Melbourne’s best cafes are going further and further in their quest for quality – from smoking their own bacon to brewing vinegar on site. As Dani Valent discovered, it’s about passion not purse strings.

Dani Valent
Dani Valent

Northcote Bakeshop owner Peter Byrne has a background as a barista but the espresso machine at his High Street cafe doesn't have pride of place. On the contrary, it's squished sideways against a wall to create a stage for the breads, biscuits and cakes that are the Bakeshop's lifeblood.

There are vegan empanadas, berry frangipane tarts, plump spanakopitas and rustic, non-identical bread rolls stuffed with fresh fillings. Jazz plays on the record player. A wall-mounted baker's paddle announces that rye bread is baked on Fridays.

Tiny tables are crammed with northern nibblers asking the big questions. (Yarn bomb or crocheted cape? Fixie or Dutch bike?) The pleasing atmosphere is woven of all these elements but the key element is the comforting smell of baking.

"When we opened in March, people asked two questions," says Peter Byrne. "Do you bake everything here?" and "Do you have sourdough bread?" The answer to the first question was an easy 'yes' given the cafe's moniker. The response to the second query was 'no' at first, but the questions were sufficiently persistent that Byrne pulled a baker out of retirement.
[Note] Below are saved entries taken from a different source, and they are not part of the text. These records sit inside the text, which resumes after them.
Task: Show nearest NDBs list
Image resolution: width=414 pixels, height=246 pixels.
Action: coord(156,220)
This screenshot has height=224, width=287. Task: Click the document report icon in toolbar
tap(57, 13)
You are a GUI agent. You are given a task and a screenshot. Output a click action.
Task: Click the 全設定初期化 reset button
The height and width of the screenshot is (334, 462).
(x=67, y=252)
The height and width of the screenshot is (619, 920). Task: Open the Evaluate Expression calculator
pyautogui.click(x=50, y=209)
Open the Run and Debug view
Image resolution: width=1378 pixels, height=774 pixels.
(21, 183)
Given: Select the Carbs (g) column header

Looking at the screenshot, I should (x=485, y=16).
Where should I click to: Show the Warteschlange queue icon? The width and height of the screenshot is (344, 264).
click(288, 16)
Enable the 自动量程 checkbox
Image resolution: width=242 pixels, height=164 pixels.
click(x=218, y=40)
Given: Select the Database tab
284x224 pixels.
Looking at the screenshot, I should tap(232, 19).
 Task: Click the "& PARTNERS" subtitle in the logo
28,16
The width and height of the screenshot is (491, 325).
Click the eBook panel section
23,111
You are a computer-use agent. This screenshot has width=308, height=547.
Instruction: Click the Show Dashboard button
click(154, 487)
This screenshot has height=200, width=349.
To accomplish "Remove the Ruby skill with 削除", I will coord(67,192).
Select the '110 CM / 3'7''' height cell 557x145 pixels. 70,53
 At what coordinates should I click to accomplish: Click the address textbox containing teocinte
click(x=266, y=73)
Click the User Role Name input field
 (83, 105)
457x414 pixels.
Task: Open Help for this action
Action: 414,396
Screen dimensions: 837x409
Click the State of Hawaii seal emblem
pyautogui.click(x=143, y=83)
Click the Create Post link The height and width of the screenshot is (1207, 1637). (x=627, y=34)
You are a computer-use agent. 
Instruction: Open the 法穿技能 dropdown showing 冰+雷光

He built them a traditional rye sourdough culture that they've lovingly nurtured since, cranking out loaves without ready-made rising agents. "I think a lot of people are wishing back to the old days when you had your local baker, butcher and fruiterer, when everything was made on a small scale, not coming from a big factory," says Byrne. He doesn't think it's purely nostalgia that drives his customers though. "When it's made locally, people know it's fresh and they know you're putting in the time and effort," he says.

And put in he does. "When you make everything yourself, you work like a dog and you're constantly fixing problems. You've got more staff, more stock, more space, more work." He says it's worth it. "It's how things used to be and how things should be." Byrne especially loves it when someone queries the ingredients of a cake or bread. "I don't have to call someone up or look at a label," he says. "I know what's in everything. I feel confident to stand behind my products."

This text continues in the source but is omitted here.